I. Une appréhension à géométrie variable des règles relatives à la déclaration d’appel en matière de détention provisoire

À l’image du législateur qui distingue l’appelant libre et l’appelant détenu, la Chambre criminelle semble porter un regard différent sur les dispositions régissant la déclaration d’appel. Si l’interprétation parait favorable au mis en examen lorsque ce dernier réalise sa déclaration selon la voie prescrite par l’article 502 du Code de procédure pénale (A.), il en va autrement pour le régime applicable à l’appelant détenu (B.).

A. Une lecture souple des dispositions applicables à l’appelant libre

Par un arrêt récent publié au bulletin [3], la Chambre criminelle est venue rappeler une précision importante, qu’elle avait déjà retenue dans une précédente décision en date du 26 octobre 2022 [4]  quant aux possibilités offertes par les dispositions de l’article 502 du Code de procédure pénale.

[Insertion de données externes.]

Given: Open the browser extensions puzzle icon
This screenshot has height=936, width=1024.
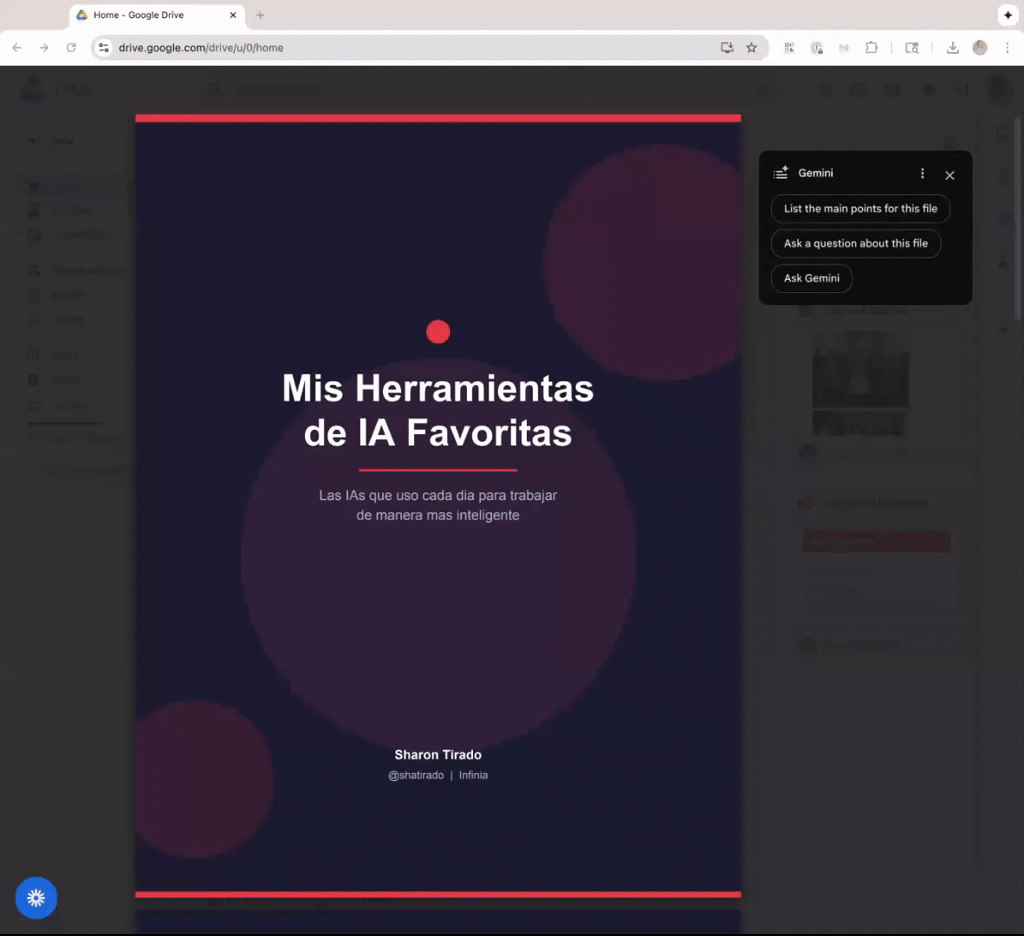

En l’espèce, un mis en examen avait, lors de son placement en détention provisoire, apposé la mention manuscrite « je fais appel », à côté de sa signature, dans la rubrique dédiée à la notification de l’ordonnance. L’appel de ladite ordonnance était déclaré irrégulier aux motifs que l’ordonnance sur laquelle a été portée la mention précitée n’avait pas été signée par le greffier puisque la signature de ce dernier n’y figurait qu’au titre de l’accomplissement de la formalité de notification à l’avocat. Les juges en déduisirent que le greffier n’avait pas eu connaissance de la déclaration d’appel dans des conditions conformes à l’article 502 du Code de procédure pénale.

L’argumentation développée par la chambre de l’instruction n’emporta, toutefois, pas l’adhésion des magistrats du quai de l’horloge. Après avoir rappelé qu’il résultait de l’article 502 du Code de procédure pénale que « la déclaration d’appel est faite au greffier de la juridiction qui a rendu la décision attaquée », la Chambre criminelle considéra que l’appel était recevable et, partant, cassa la décision sans renvoi en plaçant le mis en examen sous contrôle judiciaire. La Cour procéda à un raisonnement en trois temps puisqu’elle releva que le débat contradictoire de placement en détention s’est tenu en présence du juge saisi, du greffier et du mis en examen (1) ; que ce dernier a apposé sa signature au pied de la copie de l’ordonnance de placement, en présence du greffier qui a lui aussi apposé sa signature (2) et, enfin, que le mis en examen a manifesté, sans équivoque, sa volonté de faire appel, devant le greffier, en ajoutant à côté de sa signature la mention précitée (3).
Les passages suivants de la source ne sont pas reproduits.